The Phantom of the Elytra -- Phylogenetic Trait Extraction from Images of Rove Beetles Using Deep Learning -- Is the Mask Enough?
Roberta Hunt, Kim Steenstrup Pedersen
TL;DR
This study tackles the scalability challenge of phylogenetic trait extraction from images by comparing three morphological representations—segmentations, binary masks, and Fourier descriptors—using deep learning on the rove beetle-focused Rove-Tree-11 dataset. It finds that binary masks yield the strongest phylogenetic signal, while Fourier descriptors underperform, likely due to limited model capacity and outline distortions.
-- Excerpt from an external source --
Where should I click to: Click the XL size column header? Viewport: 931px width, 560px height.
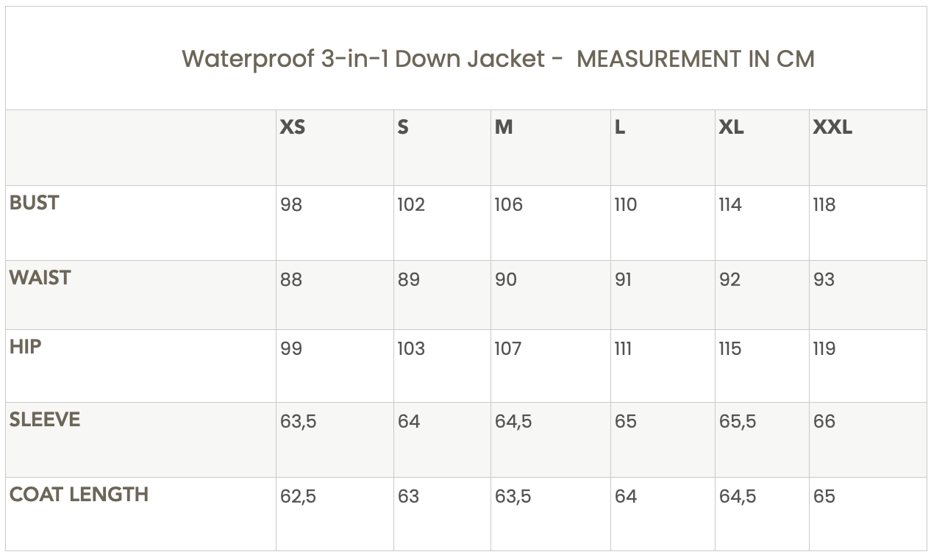tap(731, 127)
The results suggest shape representations may be more phylogenetically informative than dorsal texture or full segmentation in this taxon, though broader validation is needed. Overall, the work informs representation choices for automated morphological phylogenetics and highlights the need for explainability and cross-taxon assessment.
Abstract
Phylogenetic analysis traditionally relies on labor-intensive manual extraction of morphological traits, limiting its scalability for large datasets. Recent advances in deep learning offer the potential to automate this process, but the effectiveness of different morphological representations for phylogenetic trait extraction remains poorly understood. In this study, we compare the performance of deep learning models using three distinct morphological representations - full segmentations, binary masks, and Fourier descriptors of beetle outlines. We test this on the Rove-Tree-11 dataset, a curated collection of images from 215 rove beetle species. Our results demonstrate that the mask-based model outperformed the others, achieving a normalized Align Score of 0.33 plus/minus 0.02 on the test set, compared to 0.45 plus/minus 0.01 for the Fourier-based model and 0.39 plus/minus 0.07 for the segmentation-based model. The performance of the mask-based model likely reflects its ability to capture shape features while taking advantage of the depth and capacity of the ResNet50 architecture. These results also indicate that dorsal textural features, at least in this group of beetles, may be of lowered phylogenetic relevance, though further investigation is necessary to confirm this. In contrast, the Fourier-based model suffered from reduced capacity and occasional inaccuracies in outline approximations, particularly in fine structures like legs. These findings highlight the importance of selecting appropriate morphological representations for automated phylogenetic studies and the need for further research into explainability in automatic morphological trait extraction.